Flyability
- Flyability logo
- Established: 1996
- Type: Charitable organisation
- Registration no.: England and Wales: 1059197
- Region served: United Kingdom
- Method: Equipment Loans, Training Scholarships
- Facebook: https://www.facebook.com/flyability/
- Twitter: https://twitter.com/flyabilityuk
- YouTube: https://www.youtube.com/channel/UCEYtFGvJz3iqxfsdH7GTgTA
- Affiliations: British Hang Gliding and Paragliding Association
- Staff: 0 (2017)
- Volunteers: 6 (2017)
- Website: www.flyability.org.uk

= Flyability =

Charity that paraglides with disabled people

Flyability is a UK based charity that works to help disabled people fly hang gliders and paragliders. It is the disability initiative of the British Hang Gliding and Paragliding Association, the governing body of hang gliding and paragliding in the UK.

Schools with close links to Flyability include Airways Airsports, EscapeXC and Flying Frenzy

==History==
Registered on 13 November 1996 by Steve Varden, John Crosbie, Pamela Hughes and Mark Hastings. This followed an intensive period of organising and fundraising within the hang gliding and paragliding community.

Flyability works closely with British Disabled Flying Association (now Aerobility).
Flyability is one of the chosen charities of Access Unlimited. Generous donations from the Lakes Charity Classic event allowed Flyability to expand into offering pilot scholarships with continued financial support over the years.

==Flyability Activities==
===Equipment loans===
Flyability loans out specialist equipment to BHPA schools for training disabled people. This includes a range of paragliding buggies including the Flychair, the Swanton, the Chevron paragliding wheelchair and the Sanderson. Flyability was involved in encouraging the development of some of these buggies and has passed some of their older buggies onto disabled flying organisations in other countries.

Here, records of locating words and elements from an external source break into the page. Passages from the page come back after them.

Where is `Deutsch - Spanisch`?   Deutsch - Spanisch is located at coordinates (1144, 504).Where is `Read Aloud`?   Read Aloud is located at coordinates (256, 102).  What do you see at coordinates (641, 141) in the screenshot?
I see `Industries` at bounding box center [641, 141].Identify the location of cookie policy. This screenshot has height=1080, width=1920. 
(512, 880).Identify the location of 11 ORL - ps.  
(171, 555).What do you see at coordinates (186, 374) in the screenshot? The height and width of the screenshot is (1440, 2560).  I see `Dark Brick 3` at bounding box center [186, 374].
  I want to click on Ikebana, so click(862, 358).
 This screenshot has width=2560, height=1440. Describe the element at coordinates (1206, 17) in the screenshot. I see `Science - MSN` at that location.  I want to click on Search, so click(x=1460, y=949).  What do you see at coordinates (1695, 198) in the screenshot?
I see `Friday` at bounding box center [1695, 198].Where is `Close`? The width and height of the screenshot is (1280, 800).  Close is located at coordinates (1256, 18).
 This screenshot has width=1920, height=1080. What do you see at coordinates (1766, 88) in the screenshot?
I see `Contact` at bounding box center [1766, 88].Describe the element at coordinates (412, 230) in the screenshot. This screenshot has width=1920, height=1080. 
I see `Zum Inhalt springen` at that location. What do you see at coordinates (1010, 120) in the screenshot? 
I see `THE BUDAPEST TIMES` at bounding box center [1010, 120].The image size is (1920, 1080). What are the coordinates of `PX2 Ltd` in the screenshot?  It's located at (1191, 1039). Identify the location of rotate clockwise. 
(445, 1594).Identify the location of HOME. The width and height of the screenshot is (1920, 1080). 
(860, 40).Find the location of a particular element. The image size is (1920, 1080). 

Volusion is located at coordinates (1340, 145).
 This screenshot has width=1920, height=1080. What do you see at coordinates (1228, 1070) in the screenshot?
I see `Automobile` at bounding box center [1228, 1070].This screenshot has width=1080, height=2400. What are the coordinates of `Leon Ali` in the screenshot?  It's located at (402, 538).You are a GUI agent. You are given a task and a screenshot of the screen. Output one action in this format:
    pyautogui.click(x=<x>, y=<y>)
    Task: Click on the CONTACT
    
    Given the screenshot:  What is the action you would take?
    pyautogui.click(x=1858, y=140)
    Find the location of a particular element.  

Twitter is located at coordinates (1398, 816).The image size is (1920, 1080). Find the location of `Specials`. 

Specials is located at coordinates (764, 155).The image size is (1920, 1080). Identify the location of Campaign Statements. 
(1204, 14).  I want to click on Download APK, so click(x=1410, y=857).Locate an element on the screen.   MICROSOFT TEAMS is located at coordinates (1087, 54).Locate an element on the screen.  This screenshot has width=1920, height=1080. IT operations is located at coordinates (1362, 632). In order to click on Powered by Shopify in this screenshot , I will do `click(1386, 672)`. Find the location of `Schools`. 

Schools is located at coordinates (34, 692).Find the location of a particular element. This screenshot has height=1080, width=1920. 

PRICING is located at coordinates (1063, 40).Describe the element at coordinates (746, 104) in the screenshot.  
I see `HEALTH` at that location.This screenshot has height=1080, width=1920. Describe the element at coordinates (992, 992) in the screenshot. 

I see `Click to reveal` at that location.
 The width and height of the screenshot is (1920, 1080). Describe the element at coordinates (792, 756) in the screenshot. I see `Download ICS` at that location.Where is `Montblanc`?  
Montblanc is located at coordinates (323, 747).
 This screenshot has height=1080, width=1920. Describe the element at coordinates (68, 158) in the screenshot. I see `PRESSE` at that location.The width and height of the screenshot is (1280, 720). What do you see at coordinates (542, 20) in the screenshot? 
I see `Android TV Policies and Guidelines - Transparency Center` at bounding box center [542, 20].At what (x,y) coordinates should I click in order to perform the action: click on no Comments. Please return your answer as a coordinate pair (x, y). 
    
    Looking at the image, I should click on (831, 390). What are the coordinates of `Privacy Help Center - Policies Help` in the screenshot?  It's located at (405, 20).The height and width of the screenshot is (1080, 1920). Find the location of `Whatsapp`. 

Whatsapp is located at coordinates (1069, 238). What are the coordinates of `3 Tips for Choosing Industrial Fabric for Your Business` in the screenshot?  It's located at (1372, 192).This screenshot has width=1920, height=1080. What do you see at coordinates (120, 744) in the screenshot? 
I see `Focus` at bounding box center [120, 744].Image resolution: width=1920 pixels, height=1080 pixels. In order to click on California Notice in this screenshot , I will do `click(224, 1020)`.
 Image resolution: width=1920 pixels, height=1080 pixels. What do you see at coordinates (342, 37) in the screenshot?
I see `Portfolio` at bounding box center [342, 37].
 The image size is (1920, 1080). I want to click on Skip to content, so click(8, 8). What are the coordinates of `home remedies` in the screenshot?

One Sanderson buggy has even got as far as New Zealand where Making Trax and Infinity Paragliding use it.

===Pilot Scholarships===
Flyability offers scholarships for tandem flights and Elementary and Club Pilot training.

=== Events ===
Flyability has a presence at a number of flying events around the UK. Recent events have included Farnborough 2016 and Flyer Live 2016 on the Aerobility stands. Flyability also attended and was a beneficiary of the Richard Westgate Memorial Fly-in in 2013

Flyability and Aerobility ran a combined "Try Everything!" event in June 2016 offering flights for disabled people in hang gliders, microlights and aerobatic gliders and motor gliders.

== Media ==
Flyability and their activities are often reported in national, local and specialist press reports.

===National===
- BBC – Flyability worked with Airways Airsports to take BBC Presenters Mike Bushell and Tony Garrett flying in a tandem hang glider to demonstrate how accessible the sport is.
- Guardian – Flyability referenced within an article introducing paragliding.

===Local===
- Two pilots from Guernsey train to fly paragliders in Dorset with Flying Frenzy with help from Flyability using the Sanderson and FlyChair buggies.

===Specialist===
- Skywings January 2006 – 1st Solo
- Skywings December 2016 – Buggy Boot Camp
- BHPA Elementary Pilot training guide
- A report in the Multiple Sclerosis Society magazine on a day of tandem flights for people with MS.